Nonislet cell tumor hypoglycemia (NICTH) resulting from the hypersecretion of IGF-II by a number of different types of mesenchymal tumors has been reported by numerous authors (1). This issue of JCEM contains the first report of a woman with recurrent hypoglycemia resulting from the hypersecretion of IGF-I by an undifferentiated lung carcinoma (2). RIA of this patient’s serum demonstrated only a modest increase in total IGF-I but a 10-fold increase in free IGF-I. Measurements of free and total IGF-II were normal. After filtration through a sizing gel, the IGF-I present in the patient’s serum eluted in the position similar to the IGF-I present in normal serum. Hypoglycemic symptoms were controlled first by treatment with corticosteroids and GH and subsequently by chemotherapy of her tumor.

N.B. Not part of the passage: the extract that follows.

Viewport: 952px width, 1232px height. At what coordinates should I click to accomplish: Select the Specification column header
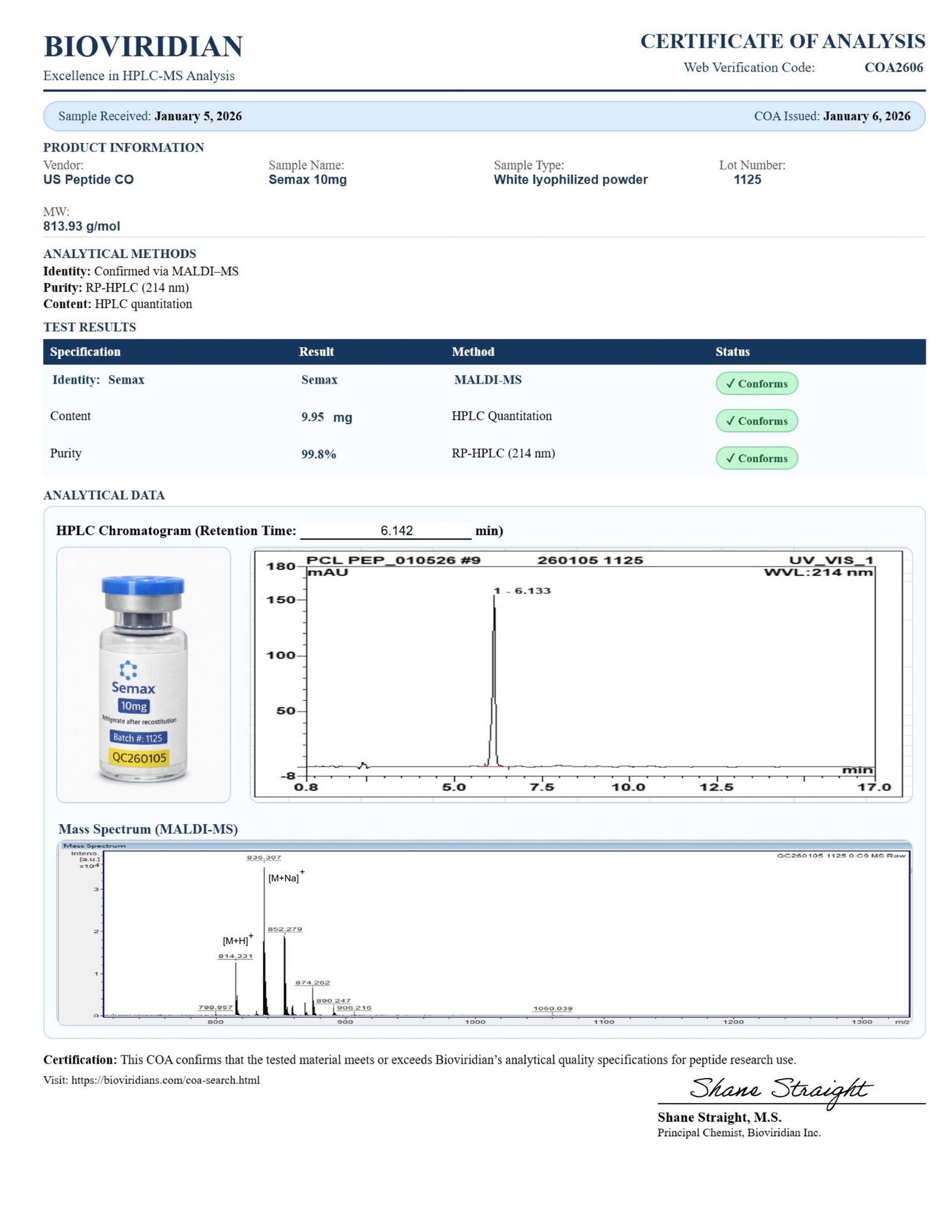click(85, 352)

The uniform molecular size of IGF-I observed in this patient’s serum differs remarkably with the heterogeneity of IGF-II-related peptides in the sera of patients with NICTH with large mesenchymal tumors (3). Most of these peptides in the serum of these patients retain the first 21 amino acids of the E domain of pro-IGF-II. Normally, this E-21 of pro-IGF-II is glycosylated (4). This may be a targeting signal for subsequent cleavage of the 21-amino-acid E domain peptide. Therefore, deficient glycosylation of IGF-II E may contribute to the size heterogeneity observed in IGF-II associated with NICTH.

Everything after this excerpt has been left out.